Problem to solve
When you reproduce the listing, keep every word as it is and drop the pictures.

The input
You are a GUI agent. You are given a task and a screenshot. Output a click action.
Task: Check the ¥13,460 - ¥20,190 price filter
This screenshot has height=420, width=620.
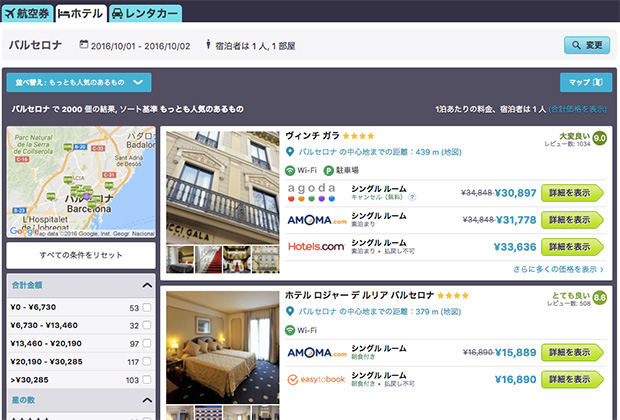[147, 343]
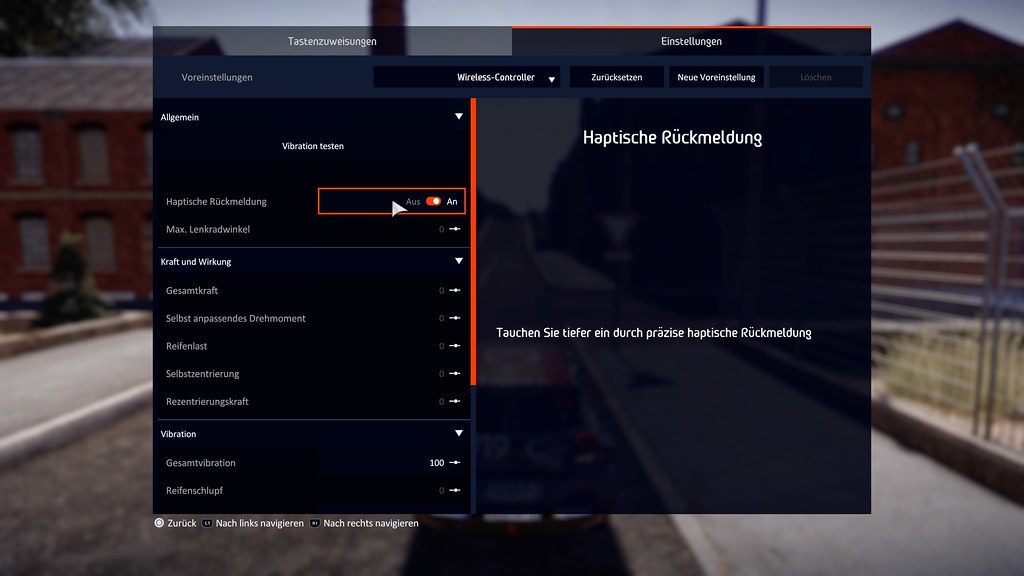The image size is (1024, 576).
Task: Select the Einstellungen tab
Action: pyautogui.click(x=691, y=41)
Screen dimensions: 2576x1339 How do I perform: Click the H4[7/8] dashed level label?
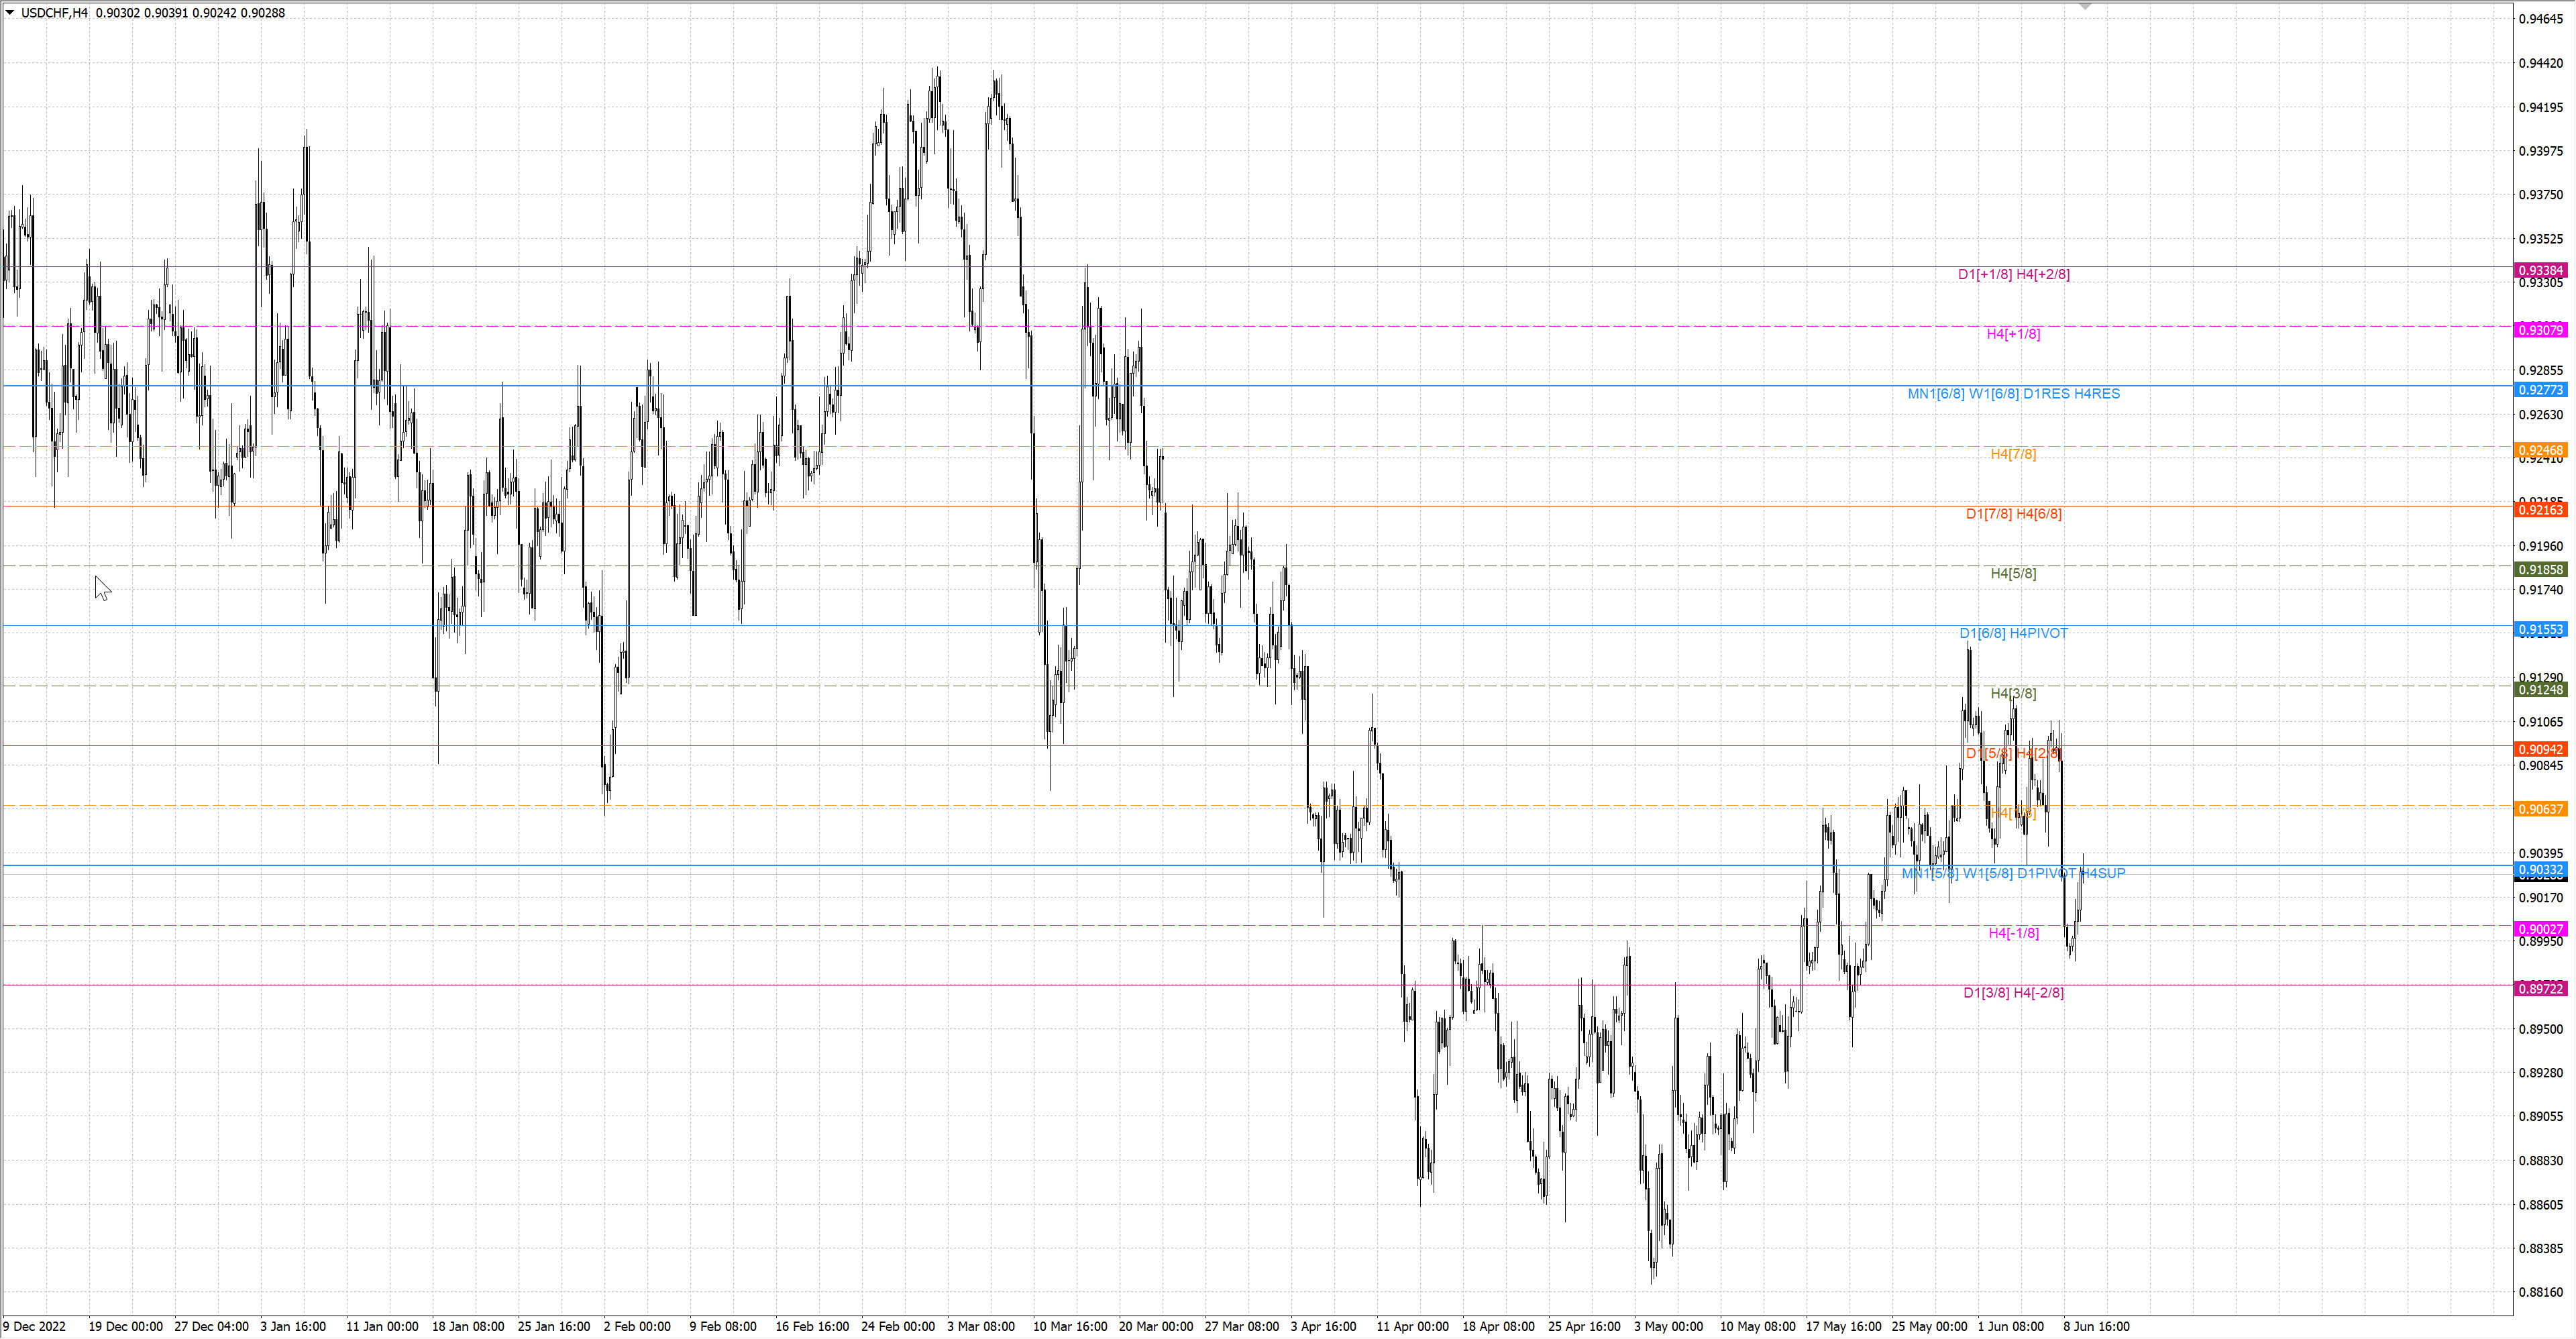pyautogui.click(x=2013, y=454)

Response
You are a GUI agent. You are given a task and a screenshot. Output a click action.
Task: Check the ¥13,460 - ¥20,190 price filter
This screenshot has height=420, width=620.
[147, 343]
The image size is (1024, 576).
Task: Select the Einstellungen tab
Action: pyautogui.click(x=691, y=41)
Screen dimensions: 2576x1339 How do I perform: Click the H4[7/8] dashed level label?
pyautogui.click(x=2013, y=454)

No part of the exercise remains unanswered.